O Programa Minha Casa Minha Vida (MCMV) não é política pública para habitação, mas sim uma política que beneficia, ao fim, bancos e construtoras.
Na capital paulista, só 8% das moradias construídas com o programa acolheram famílias de baixa renda. Desde 2010, apenas 4.912 das 56.961 unidades habitacionais finalizadas foram destinadas aquelas famílias que compõem a faixa 1 do programa – famílias com renda de até R$ 1.800,00, segundo dados do Ministério das Cidades.
Em São Paulo a maior parte das moradias foi repassada a beneficiários com renda familiar de até R$ 4.000, classificados na faixa 2 do MCMV. Esse grupo foi contemplado com 35.729 imóveis. As outras 16.320 unidades foram destinadas a famílias alocadas na faixa 3 do programa, com rendimento de até R$ 7.000
O mesmo acontece na distribuição dos investimentos do MCMV. Nos nove anos de existência da iniciativa, o governo federal gastou cerca de R$ 10,7 bilhões no Minha Casa Minha Vida na capital paulista, mas apenas R$ 1,2 bilhão, 11% do total, foi para a faixa 1.
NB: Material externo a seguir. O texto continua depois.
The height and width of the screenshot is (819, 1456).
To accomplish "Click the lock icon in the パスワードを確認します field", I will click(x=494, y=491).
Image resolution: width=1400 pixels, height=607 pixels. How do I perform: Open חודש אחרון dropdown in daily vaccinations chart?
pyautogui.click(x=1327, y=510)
Além de não atender majoritariamente quem mais tem dificuldade de acessar o plano da casa própria, o MCMV, não se propõe, na prática, a ser uma política púbica habitacional, ele traz a ideia de que é o mercado privado que vai ofertar a moradia e que o governo irá financiar tanto a obra, quanto a venda das unidades.
Segundo o governo federal “os recursos do MCMV são do orçamento do Ministério das Cidades repassados para a Caixa Econômica Federal, que é o agente operacional do programa. Para atender à Faixa 1, nas modalidade Empresas e Entidades, a Caixa e o Banco do Brasil analisam e aprovam a contratação dos projetos apresentados pelas construtoras, conforme as diretrizes definidas pelo Ministério das Cidades. A liberação dos recursos ocorre a cada medição de obra”.
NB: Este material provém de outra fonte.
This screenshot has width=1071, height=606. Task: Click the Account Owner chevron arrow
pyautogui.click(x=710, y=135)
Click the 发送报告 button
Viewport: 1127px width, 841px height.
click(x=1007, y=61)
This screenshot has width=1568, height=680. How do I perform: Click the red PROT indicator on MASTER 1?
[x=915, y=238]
Ou seja, são as construtoras que escolhem os terrenos, sua localização, os materiais usados nas obras e apresentam o projeto ao banco em busca do financiamento. Com a decisão na mão das construtoras, as moradias populares são construídas longe dos centros urbanos e do trabalho, por lá terem terrenos mais baratos o que viabiliza uma taxa de lucro maior para a construtora.
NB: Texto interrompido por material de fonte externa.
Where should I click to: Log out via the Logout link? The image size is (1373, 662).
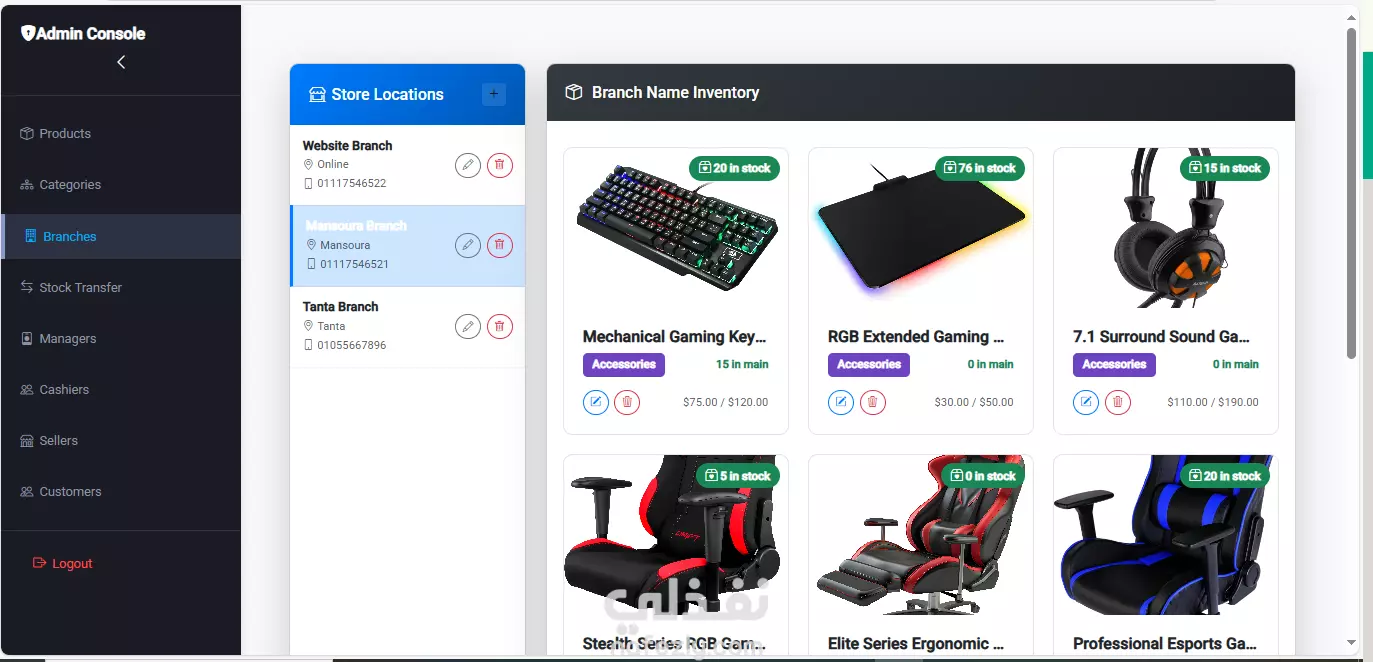coord(63,564)
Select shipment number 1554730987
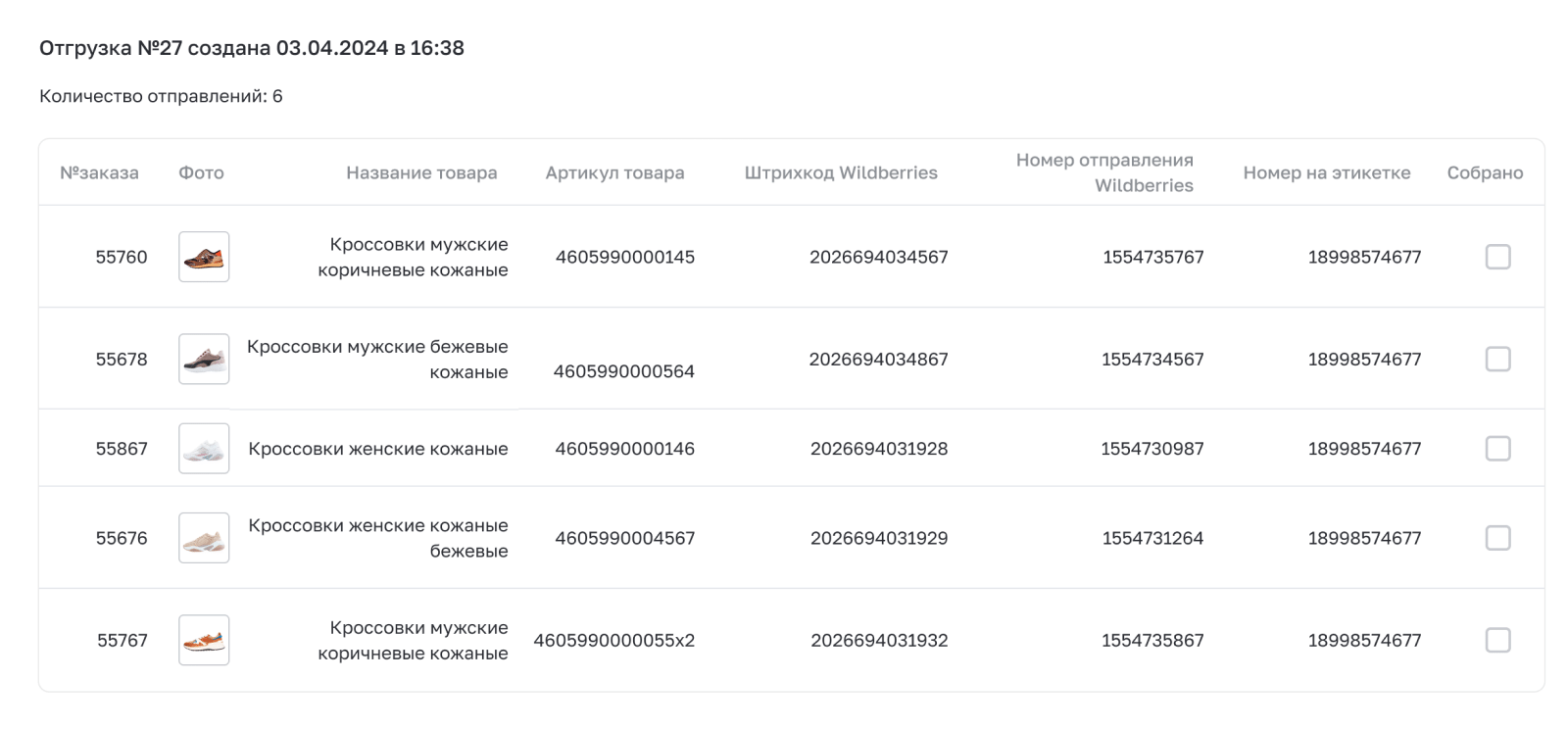The width and height of the screenshot is (1568, 729). tap(1152, 449)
“As construtoras que se engajaram no MCMV, para produzir unidades de habitação em massa, foram aquelas que abriram capital na bolsa de valores, captaram dinheiro em fundos de investimento internacional. Os fundos de investimento entraram com tudo nesse segmento econômico de moradia. O MCMV é a exacerbação máxima de uma lógica de mercado, tanto é que o programa foi pensado para ser uma ação de fomento à indústria da construção civil, num momento de crise econômica”, lembrou a urbanista e professora da FAU/USP Raquel Rolnik.
Os mais pobres passaram a ter acesso a empréstimos bancários que garantiram a entrada deles no mercado imobiliário, ao mesmo tempo em que as políticas públicas de habitação são desmontadas. O Estado destruiu qualquer política de moradia que não fosse o fomento à compra da casa própria.
GIRASSOL
Exemplo da situação implementada pela política adotada com o MCMV é o condomínio Village do Girassol, em São Gonçalo, região metropolitana do Rio de Janeiro, erguido pelo programa em 2008, e acaba de ser condenado pela Defesa Civil do município por risco de desabamento.
Construído na periferia da região metropolitana do Rio, com materiais de segunda categoria, o complexo tem rachaduras em todos seus 20 prédios e foi interditado. Quase a metade dos moradores já abandonou o condomínio.
A Justiça Federal determinou, em março, que a Caixa Econômica Federal fizesse o conserto de todos os defeitos do condomínio. Até lá, as taxas e as parcelas do financiamento teriam que ser suspensas. A liminar também decidiu que as famílias desalojadas recebam um aluguel até a conclusão da obra. Mas até o momento não há obras nos reparos e os moradores não receberam o dinheiro.
Segundo Rolnik “apesar dos muitos bilhões de reais em subsídios públicos, o MCMV não impacta a segregação urbana existentes, apenas a reforça, produzindo novas manchas urbanas monofuncionais ou aumentando a densidade populacional de zonas guetificadas já existentes”.